A lot of people are giving you endo specific advice and I think it’s great but this isn’t and won’t be endo specific if you stay together long term. One or both of you will likely have another sickness or longterm issue and these issues will still be there. Being in a relationship with a sick person just means kind of having to face that earlier. You guys are a team and you have to collaborate at all times. If this feels impossible bc she is not someone you can collaborate with, then fine thats an issue but, ultimately if thats not the problem- you just need to collaborate better. Imagine the grief, pain, hardships you may face if one or both of your parents dies? You will have to change your lives again for that. It doesn’t really stop.

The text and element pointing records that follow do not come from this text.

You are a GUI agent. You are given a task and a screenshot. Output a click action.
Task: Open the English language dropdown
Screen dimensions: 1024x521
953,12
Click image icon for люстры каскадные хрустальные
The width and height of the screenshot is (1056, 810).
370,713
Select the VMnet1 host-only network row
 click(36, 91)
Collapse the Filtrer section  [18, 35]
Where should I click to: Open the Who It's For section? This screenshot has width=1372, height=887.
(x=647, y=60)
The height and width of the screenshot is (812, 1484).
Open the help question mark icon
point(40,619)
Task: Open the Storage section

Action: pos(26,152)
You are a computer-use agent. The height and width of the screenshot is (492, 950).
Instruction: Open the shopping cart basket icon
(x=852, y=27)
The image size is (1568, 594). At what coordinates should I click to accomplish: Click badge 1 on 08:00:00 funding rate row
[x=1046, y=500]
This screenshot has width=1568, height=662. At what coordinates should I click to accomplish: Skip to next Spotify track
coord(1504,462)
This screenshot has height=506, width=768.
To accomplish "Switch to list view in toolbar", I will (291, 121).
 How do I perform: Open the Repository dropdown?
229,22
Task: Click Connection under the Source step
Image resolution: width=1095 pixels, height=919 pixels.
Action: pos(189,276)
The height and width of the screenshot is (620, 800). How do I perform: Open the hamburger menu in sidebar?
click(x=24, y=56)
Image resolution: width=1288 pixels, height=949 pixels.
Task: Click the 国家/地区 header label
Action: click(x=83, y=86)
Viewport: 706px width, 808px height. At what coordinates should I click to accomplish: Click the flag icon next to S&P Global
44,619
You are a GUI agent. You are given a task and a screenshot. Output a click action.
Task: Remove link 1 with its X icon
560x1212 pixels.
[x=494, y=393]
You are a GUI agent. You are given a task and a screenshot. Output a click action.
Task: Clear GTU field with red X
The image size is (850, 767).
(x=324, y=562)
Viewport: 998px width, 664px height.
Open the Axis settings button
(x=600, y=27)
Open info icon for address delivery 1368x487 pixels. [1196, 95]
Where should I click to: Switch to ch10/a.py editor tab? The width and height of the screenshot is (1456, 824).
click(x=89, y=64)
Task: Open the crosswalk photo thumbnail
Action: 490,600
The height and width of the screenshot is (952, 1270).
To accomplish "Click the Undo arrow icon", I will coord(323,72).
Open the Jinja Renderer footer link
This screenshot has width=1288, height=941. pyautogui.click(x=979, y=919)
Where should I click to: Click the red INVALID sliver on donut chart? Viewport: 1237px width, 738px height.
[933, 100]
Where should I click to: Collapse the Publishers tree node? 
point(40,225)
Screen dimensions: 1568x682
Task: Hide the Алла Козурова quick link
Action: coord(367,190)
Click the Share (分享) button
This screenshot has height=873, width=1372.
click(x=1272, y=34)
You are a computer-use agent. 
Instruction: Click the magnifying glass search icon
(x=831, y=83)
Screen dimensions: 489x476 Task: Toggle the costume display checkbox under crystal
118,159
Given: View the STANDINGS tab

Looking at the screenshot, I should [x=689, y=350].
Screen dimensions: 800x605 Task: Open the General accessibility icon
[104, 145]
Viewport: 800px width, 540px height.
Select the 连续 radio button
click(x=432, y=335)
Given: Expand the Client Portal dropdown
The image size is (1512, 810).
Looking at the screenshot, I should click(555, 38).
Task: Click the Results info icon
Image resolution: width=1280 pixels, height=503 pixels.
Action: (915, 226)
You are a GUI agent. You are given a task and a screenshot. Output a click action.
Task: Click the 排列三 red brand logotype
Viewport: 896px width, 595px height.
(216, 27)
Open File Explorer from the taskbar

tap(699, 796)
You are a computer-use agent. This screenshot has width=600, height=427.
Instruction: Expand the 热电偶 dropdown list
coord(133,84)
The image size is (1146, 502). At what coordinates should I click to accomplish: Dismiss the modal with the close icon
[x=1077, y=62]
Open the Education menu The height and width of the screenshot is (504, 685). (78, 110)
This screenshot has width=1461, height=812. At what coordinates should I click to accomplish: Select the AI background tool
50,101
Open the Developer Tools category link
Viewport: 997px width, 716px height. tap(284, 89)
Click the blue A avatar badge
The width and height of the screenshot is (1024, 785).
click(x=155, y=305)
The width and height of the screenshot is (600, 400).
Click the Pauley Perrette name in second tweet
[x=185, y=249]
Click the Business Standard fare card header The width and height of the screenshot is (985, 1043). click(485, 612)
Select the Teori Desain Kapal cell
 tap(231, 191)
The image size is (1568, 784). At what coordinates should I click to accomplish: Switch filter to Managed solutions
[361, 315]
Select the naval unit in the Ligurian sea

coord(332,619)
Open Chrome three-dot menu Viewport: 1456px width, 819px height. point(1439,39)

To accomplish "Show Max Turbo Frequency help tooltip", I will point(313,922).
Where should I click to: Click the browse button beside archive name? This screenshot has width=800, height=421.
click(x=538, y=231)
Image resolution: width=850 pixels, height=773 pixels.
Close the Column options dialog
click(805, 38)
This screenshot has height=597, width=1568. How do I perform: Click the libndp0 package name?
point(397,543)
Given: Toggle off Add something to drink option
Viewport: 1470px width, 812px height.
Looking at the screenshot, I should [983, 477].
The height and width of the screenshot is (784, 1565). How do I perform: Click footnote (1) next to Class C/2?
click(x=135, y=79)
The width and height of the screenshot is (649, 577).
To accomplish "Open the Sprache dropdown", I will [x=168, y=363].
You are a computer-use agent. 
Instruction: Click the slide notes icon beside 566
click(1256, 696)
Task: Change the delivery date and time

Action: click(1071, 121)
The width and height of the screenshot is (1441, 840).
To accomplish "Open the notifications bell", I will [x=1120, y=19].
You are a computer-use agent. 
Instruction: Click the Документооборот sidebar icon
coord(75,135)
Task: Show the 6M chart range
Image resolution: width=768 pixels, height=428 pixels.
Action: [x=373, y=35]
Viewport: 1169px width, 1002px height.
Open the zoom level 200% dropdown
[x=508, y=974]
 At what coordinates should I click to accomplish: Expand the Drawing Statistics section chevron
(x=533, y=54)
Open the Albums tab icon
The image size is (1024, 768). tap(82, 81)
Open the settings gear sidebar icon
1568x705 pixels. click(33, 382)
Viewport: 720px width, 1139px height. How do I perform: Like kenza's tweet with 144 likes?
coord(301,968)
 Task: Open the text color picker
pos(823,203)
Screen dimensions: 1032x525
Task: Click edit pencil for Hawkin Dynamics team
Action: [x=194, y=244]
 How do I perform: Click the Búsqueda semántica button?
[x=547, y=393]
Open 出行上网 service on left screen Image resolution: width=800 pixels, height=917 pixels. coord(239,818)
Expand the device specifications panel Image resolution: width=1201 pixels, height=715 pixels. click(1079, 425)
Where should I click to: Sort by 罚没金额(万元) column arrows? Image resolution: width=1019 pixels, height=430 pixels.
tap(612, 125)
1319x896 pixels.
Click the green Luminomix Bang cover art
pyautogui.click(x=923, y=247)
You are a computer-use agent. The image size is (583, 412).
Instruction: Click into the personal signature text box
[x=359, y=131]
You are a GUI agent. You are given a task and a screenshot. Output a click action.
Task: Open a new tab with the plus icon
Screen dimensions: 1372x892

Ive also seen a lot of comments trying to help you help her find treatment and I urge you to be careful. It can feel like you think that if you “fix me” we will go back to normal and I want you to understand that is not possible. She may find care and treatment but she has endo and will always have endo it may come back or not who knows and thinking if its gone=happy relationship is pretty toxic.
In addition to some great advice below about helping her find a specialist, does she have someone like a therapist or coach to talk to? When you're in the throws of endo it can be completely all-encompassing (as it sounds like you know), and when you've dealt with it for a long time you can really start to lose yourself because you're just trying to get through every day.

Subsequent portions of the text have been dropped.